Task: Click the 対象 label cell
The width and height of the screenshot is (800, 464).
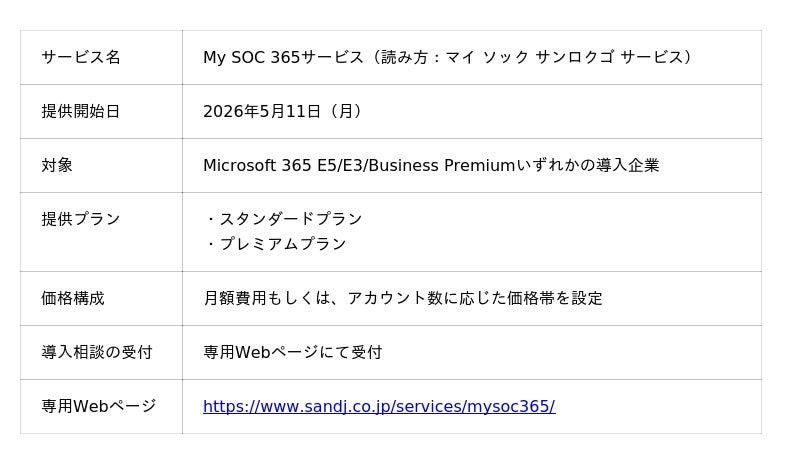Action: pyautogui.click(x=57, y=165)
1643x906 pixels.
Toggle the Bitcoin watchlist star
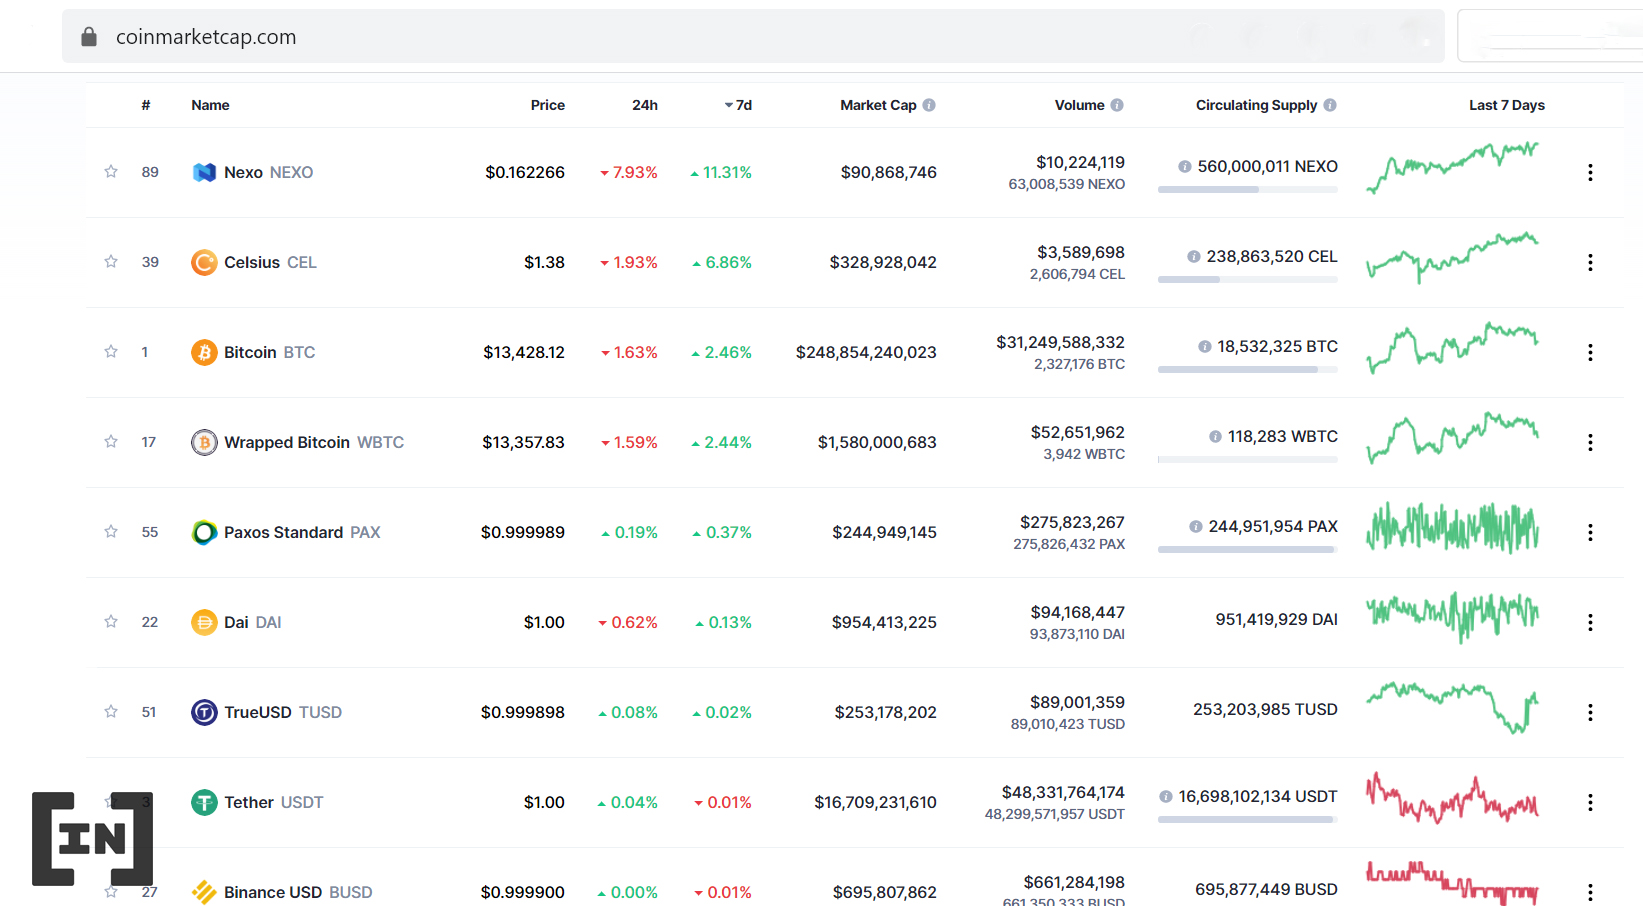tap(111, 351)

PROBLEM DETAILS
In the copy, include no pictures, but repeat the listing exactly.

ANSWER FOR THE TASK
Task: Click the 対象 label cell
The width and height of the screenshot is (800, 464).
Action: pyautogui.click(x=57, y=165)
1643x906 pixels.
Toggle the Bitcoin watchlist star
tap(111, 351)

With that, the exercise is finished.